Il fait froid. Moins, certes, dans nos contrées clémentes
qu'à Jakoust, en Sibérie, où le thermomètre enregistre, comme moyenne, - 43° en
janvier. Nous éprouvons cependant le besoin de nous réchauffer en nous emmitouflant
dans des lainages ou en nous serrant près d'un âtre ou d'un radiateur. Une
méthode moins paresseuse consiste à prendre de l'exercice, à scier des bûches.
L'athlète, lui, court dans les bois ou à travers la campagne.
Le cross-country est un sport typiquement hivernal. Trotter
en forêt est recommandé toute l'année. Cet entraînement sylvestre et bucolique
sert de base à la fameuse école suédoise, universellement prônée d'abord, puis
âprement discutée.
Les entraîneurs du centre, mondialement connu de Voloden
posent en principe que l'essentiel n'est pas de se préparer directement à
l'exercice d'un sport particulier, mais d'acquérir la meilleure condition
physique. L'homme fort, résistant, triomphe du spécialiste, même si ce dernier
s'est ingénié à répéter cent fois, mille fois, le geste, la foulée qui,
théoriquement, devraient lui assurer la victoire. Une santé parfaite, une
désintoxication complète de l'organisme sont le gage du succès.
En résumé, les entraîneurs suédois rejoignent dans leurs
conclusions les médecins qui conseillent à leurs clients de fuir une vie
sédentaire, de marcher, de faire du vélo, de chasser. Leurs prescriptions
n'apparaissent nullement géniales. Le citadin qui gagne pédestrement son bureau
au lieu de prendre un autobus, la ménagère qui fait ses courses à bicyclette s'entraînent
sans le savoir — comme M. Jourdain faisait de la prose.

Enregistrements pour localiser les items affichés:
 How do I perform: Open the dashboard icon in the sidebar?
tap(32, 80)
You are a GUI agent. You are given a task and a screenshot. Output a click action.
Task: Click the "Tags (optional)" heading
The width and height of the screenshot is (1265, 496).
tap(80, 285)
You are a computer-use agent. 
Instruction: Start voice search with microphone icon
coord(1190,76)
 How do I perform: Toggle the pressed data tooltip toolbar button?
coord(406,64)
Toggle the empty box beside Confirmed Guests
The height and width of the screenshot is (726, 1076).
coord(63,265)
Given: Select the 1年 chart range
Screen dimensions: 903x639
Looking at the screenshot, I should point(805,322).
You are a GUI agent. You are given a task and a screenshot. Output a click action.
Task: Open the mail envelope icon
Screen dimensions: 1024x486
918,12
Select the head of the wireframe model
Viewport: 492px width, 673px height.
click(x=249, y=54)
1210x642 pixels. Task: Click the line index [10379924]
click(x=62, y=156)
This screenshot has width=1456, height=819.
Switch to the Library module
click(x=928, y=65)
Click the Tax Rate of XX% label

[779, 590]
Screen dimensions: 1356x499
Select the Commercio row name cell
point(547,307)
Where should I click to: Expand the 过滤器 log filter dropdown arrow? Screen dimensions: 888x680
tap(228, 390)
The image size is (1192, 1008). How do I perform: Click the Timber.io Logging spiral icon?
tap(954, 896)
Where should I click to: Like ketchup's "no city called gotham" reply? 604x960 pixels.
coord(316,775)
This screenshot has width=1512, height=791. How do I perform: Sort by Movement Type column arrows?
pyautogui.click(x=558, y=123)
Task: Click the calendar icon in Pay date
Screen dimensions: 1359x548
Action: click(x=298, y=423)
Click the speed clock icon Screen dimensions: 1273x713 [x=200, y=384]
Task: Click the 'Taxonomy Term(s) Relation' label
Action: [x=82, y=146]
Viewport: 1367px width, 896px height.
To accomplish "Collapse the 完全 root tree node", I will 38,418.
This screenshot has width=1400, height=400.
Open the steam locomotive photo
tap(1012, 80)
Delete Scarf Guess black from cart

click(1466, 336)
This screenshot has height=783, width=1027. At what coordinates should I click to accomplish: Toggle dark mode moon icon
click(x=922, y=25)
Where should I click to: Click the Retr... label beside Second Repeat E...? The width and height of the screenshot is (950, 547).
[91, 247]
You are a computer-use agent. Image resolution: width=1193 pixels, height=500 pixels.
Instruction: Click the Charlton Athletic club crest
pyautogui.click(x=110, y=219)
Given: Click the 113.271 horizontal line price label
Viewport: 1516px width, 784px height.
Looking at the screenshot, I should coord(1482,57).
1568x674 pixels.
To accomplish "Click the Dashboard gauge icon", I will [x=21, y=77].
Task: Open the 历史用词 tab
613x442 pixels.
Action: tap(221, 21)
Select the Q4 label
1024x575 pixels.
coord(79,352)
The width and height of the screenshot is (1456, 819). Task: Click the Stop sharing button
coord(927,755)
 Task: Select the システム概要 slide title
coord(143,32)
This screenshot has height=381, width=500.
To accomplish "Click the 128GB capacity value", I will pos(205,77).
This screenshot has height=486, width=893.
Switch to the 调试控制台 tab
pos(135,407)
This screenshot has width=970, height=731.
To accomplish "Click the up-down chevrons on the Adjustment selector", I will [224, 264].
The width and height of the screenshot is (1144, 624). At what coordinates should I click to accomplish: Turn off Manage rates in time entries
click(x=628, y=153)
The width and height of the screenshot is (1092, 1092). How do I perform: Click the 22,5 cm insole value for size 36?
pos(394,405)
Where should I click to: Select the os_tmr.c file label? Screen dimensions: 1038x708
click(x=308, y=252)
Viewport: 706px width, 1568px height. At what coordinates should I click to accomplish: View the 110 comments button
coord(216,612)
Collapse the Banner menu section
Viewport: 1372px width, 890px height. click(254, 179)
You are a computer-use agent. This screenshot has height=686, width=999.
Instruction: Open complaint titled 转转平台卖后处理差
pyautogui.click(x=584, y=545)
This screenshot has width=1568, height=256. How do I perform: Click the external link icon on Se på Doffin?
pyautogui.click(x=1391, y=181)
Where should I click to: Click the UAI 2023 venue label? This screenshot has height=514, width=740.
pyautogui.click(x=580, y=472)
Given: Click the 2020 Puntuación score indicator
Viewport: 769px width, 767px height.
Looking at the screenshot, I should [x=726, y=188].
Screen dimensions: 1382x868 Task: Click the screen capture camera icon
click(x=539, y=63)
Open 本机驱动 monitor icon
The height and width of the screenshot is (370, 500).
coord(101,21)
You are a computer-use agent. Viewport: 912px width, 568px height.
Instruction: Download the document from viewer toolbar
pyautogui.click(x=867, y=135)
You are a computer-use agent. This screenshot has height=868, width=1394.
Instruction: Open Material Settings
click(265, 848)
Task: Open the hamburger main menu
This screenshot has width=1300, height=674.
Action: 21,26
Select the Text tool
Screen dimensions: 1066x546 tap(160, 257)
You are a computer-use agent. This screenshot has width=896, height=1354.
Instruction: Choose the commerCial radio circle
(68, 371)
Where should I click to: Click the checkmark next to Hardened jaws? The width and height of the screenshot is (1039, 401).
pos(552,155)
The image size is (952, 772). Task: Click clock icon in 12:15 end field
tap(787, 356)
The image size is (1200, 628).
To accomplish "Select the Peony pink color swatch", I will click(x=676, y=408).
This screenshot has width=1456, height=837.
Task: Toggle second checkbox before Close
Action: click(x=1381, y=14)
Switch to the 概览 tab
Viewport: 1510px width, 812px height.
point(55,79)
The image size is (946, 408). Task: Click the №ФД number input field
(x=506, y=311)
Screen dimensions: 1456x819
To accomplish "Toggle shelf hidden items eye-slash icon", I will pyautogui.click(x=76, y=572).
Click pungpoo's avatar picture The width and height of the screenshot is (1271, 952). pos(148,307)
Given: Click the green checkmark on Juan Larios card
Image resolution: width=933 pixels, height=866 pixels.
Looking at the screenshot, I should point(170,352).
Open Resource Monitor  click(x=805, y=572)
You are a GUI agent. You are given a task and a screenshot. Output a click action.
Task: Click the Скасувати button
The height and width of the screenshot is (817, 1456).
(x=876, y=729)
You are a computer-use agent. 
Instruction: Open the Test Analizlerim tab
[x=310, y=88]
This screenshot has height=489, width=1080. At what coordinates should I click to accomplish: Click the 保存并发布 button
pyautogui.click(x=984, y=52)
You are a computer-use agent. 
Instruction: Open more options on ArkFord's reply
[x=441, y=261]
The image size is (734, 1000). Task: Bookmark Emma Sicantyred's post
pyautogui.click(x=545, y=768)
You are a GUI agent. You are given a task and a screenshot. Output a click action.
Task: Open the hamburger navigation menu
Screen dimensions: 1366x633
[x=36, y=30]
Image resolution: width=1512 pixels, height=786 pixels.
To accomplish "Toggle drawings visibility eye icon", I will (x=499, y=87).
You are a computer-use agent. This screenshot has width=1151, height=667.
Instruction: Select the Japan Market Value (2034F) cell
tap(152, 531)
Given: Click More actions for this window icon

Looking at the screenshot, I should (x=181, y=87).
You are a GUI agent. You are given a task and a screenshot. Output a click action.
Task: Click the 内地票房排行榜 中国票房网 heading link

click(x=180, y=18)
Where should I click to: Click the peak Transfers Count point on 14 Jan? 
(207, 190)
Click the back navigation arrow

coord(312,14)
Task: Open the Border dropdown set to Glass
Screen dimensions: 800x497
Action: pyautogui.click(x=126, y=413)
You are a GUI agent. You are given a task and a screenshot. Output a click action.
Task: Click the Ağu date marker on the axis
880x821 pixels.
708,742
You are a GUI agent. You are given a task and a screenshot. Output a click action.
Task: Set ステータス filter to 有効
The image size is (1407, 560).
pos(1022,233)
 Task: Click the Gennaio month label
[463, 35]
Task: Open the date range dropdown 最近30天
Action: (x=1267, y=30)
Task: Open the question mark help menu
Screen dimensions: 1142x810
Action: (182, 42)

CONSIGNES:
1) D'après le texte sur le cross-country, quelle température le thermomètre enregistre-t-il en moyenne à Jakoust en janvier ?
2) Poursuivez le texte sur le cross-country à la suite de sa dernière phrase.

RÉPONSES:
1) Une moyenne de −43°.

2)
Dans le domaine sportif, la méthode suédoise a été
considérée longtemps comme révolutionnaire. Il semblait paradoxal de préconiser
des promenades, même accélérées, dans la nature, alors que des pistes avaient
été tracées en vue de la préparation des athlètes. Longtemps, chronomètre en
main, des spécialistes ont surveillé du bord des cendrées les évolutions de
leurs « poulains », dont ils réglaient savamment les efforts. A la méme
époque, « sprinters » et « stayers » tournaient sur les
anneaux d'érable ou de ciment des vélodromes pour acquérir le coup de pédale et
la vélocité nécessaires. Jamais un « pistard » ne s'égarait sur les
routes où il aurait craint de perdre la souplesse de ses muscles.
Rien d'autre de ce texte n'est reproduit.